С лицом, сплошь заляпанным грязью, он выглядел свирепым варваром. И к тому же был крупным, кряжистым. Рядом с ним Антонио казался мелкорослым и хрупким.
— Я требую поединка без ограничений! — прорычал Гвидо. Казалось, он был даже в большей ярости, чем Старый Никколо.
— Очень хорошо, — сказал Антонио, и в голосе его послышалась легчайшая дрожь. — Что значит — борьба до победного конца. Вы это понимаете?
— Полностью мне подходит, — провозгласил Гвидо.
Он был похож на великана, говорящего: «Фин-фи-фо-фум!» Паоло вдруг сделалось страшно.
Как раз в этот момент появилась герцогская полиция. Полицейские прибыли тихо и не без хитрости: подкатили по обочине на велосипедах. Никто их не замечал, пока полицмейстер и лейтенант не возникли рядом с двумя противниками.

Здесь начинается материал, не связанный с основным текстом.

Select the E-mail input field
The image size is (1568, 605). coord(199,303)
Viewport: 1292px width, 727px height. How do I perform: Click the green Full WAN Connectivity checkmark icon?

— Гвидо Петрокки и Антонио Монтана, — провозгласил лейтенант, — вы арестованы...
Оба противника вздрогнули и обернулись: по обе стороны каждого были синие с позументом мундиры.
— Уходите, — сказал, выступая вперед, Старый Никколо. — На каком основании вы вмешиваетесь?
— Уходите, — потребовал Гвидо. — Мы заняты делом.
Лейтенант отступил, но полицмейстер был человеком смелым и неистового нрава, с красивыми усами, и свою репутацию смельчака и удальца терять не собирался. Поклонившись старому Никколо, он заявил:
— Эти двое арестованы, остальных попрошу отложить свои распри и помнить: вот-вот начнется война.
— У нас уже война, — сказал Старый Никколо. — Уходите.
— Весьма сожалею, — отвечал полицмейстер, — но то, что вы предлагаете, невозможно.
— Тогда не говорите, что вас не предупреждали, — буркнул Гвидо.